◆ TASK TO CARRY OUT ◆
Every line below that carries the word "Select" needs to be copied.

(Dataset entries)
**********
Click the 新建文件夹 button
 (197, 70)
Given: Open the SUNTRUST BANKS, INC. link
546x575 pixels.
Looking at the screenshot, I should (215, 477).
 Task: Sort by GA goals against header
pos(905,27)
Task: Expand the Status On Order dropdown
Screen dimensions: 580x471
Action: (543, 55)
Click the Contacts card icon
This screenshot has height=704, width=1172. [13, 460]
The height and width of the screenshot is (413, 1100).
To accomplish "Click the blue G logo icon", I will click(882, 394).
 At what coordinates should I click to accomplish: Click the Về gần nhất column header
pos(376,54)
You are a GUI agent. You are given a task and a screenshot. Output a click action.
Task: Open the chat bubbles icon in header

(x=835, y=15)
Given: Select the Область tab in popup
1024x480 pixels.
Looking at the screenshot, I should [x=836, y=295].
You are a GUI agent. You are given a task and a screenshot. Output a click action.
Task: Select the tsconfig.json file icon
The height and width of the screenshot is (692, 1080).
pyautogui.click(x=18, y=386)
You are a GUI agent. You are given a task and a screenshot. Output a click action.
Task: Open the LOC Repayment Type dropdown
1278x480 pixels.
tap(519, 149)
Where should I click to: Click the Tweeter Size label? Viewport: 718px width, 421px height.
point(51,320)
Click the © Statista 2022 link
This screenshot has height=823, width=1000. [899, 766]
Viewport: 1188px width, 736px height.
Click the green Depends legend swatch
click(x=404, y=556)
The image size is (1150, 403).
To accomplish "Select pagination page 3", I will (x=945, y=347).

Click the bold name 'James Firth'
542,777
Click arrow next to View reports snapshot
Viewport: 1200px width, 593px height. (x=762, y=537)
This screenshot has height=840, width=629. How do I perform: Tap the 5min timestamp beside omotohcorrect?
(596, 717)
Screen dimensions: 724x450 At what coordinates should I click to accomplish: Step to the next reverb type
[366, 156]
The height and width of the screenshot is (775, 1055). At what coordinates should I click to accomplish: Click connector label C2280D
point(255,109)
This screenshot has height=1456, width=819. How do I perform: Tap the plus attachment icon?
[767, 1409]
**********
◆ ANSWER ◆
Given: Select the Область tab in popup
Task: Select the tsconfig.json file icon
To accomplish "Select pagination page 3", I will (x=945, y=347).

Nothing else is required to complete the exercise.